[Start Supplied data]

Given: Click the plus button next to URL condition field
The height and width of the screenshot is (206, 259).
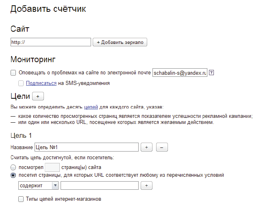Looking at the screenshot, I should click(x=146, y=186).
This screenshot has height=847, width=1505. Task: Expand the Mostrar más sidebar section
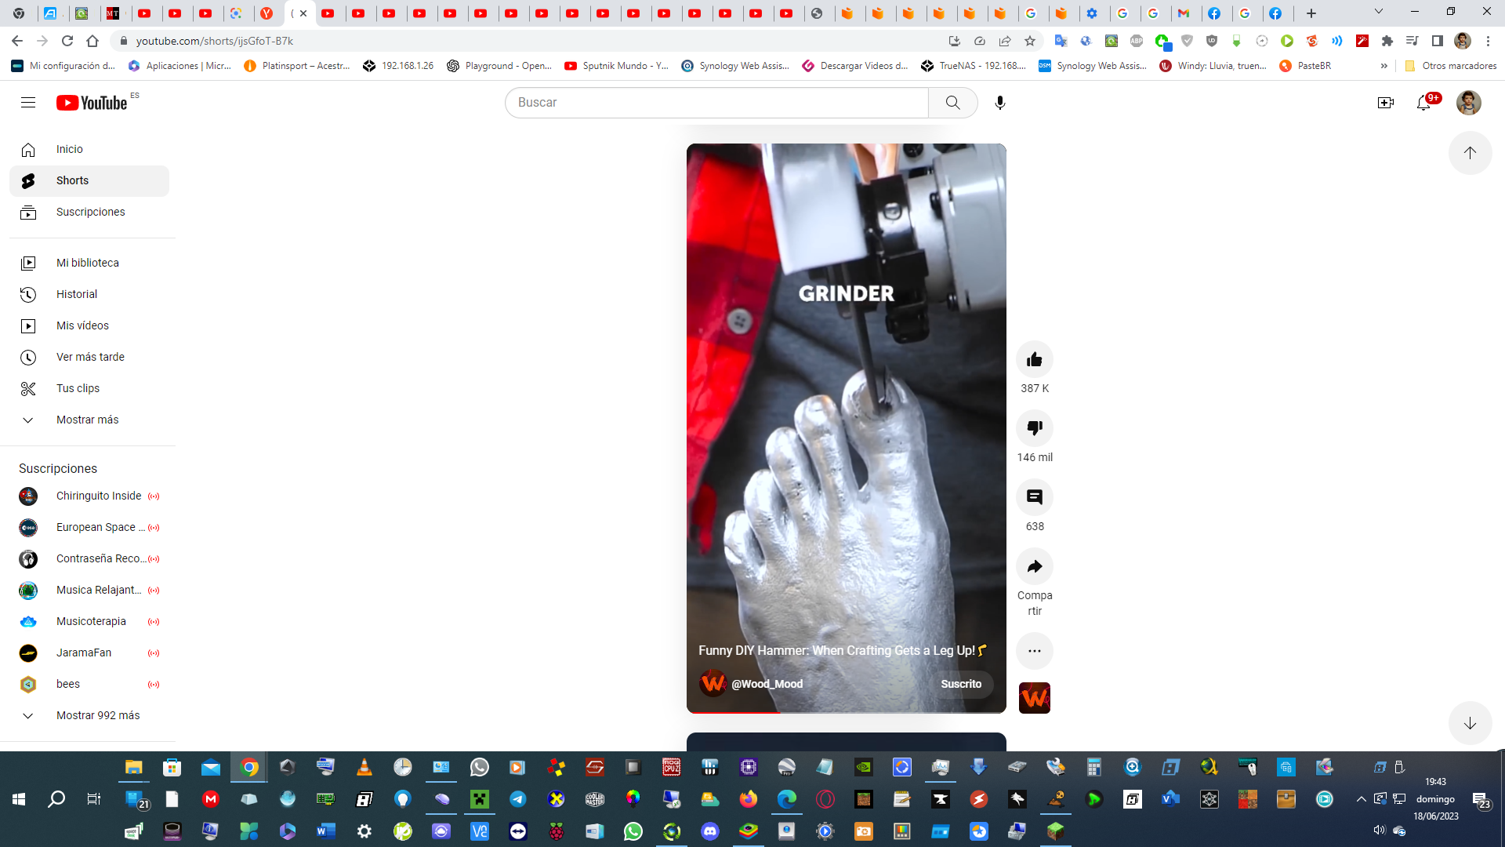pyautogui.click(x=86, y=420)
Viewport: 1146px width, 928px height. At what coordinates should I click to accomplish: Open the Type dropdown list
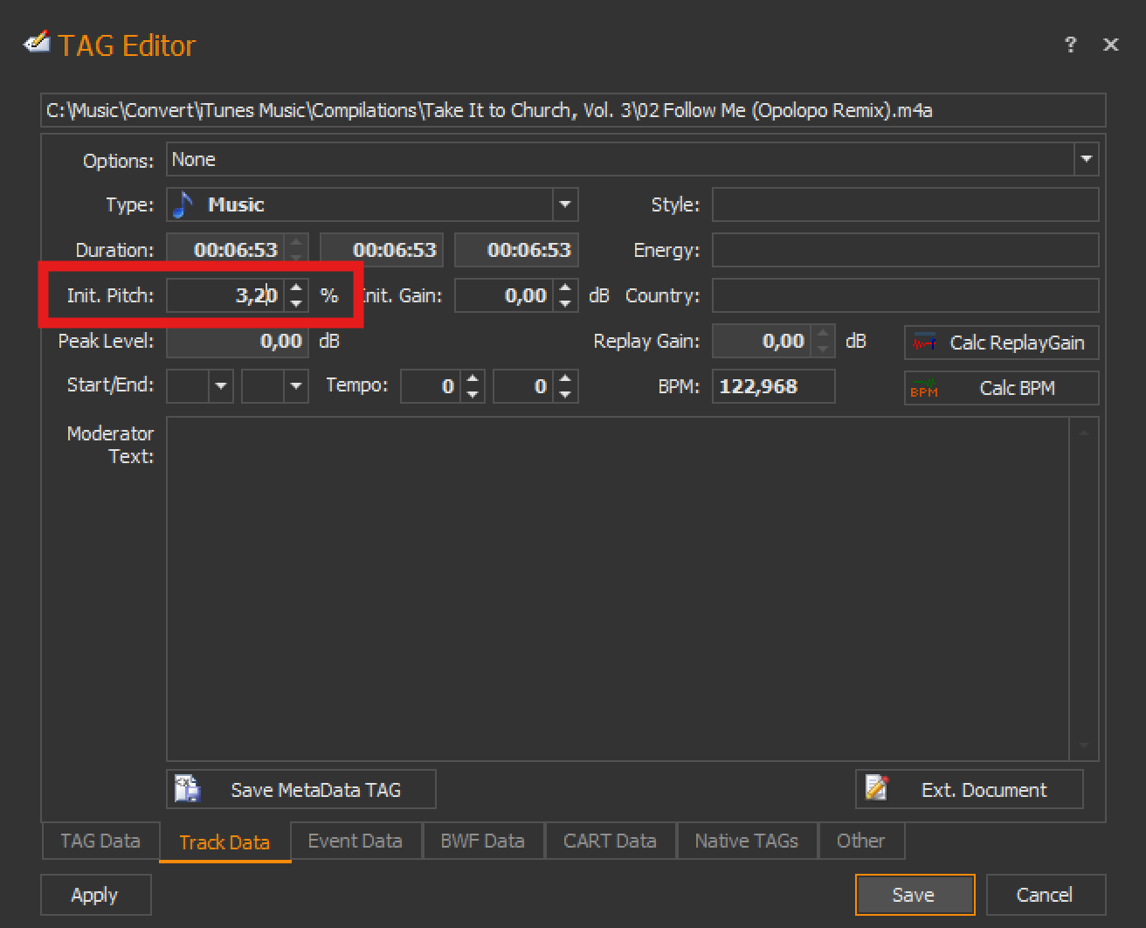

[End Supplied data]

◆ Goal:
Rewrite all of the records above as a numbered list, leaving out any blank lines, and omit the pictures from your answer.

◆ Solved problem:
1. Given: Click the plus button next to URL condition field
2. The height and width of the screenshot is (206, 259).
3. Looking at the screenshot, I should click(x=146, y=186).
4. This screenshot has height=847, width=1505. Task: Expand the Mostrar más sidebar section
5. pyautogui.click(x=86, y=420)
6. Viewport: 1146px width, 928px height. At what coordinates should I click to accomplish: Open the Type dropdown list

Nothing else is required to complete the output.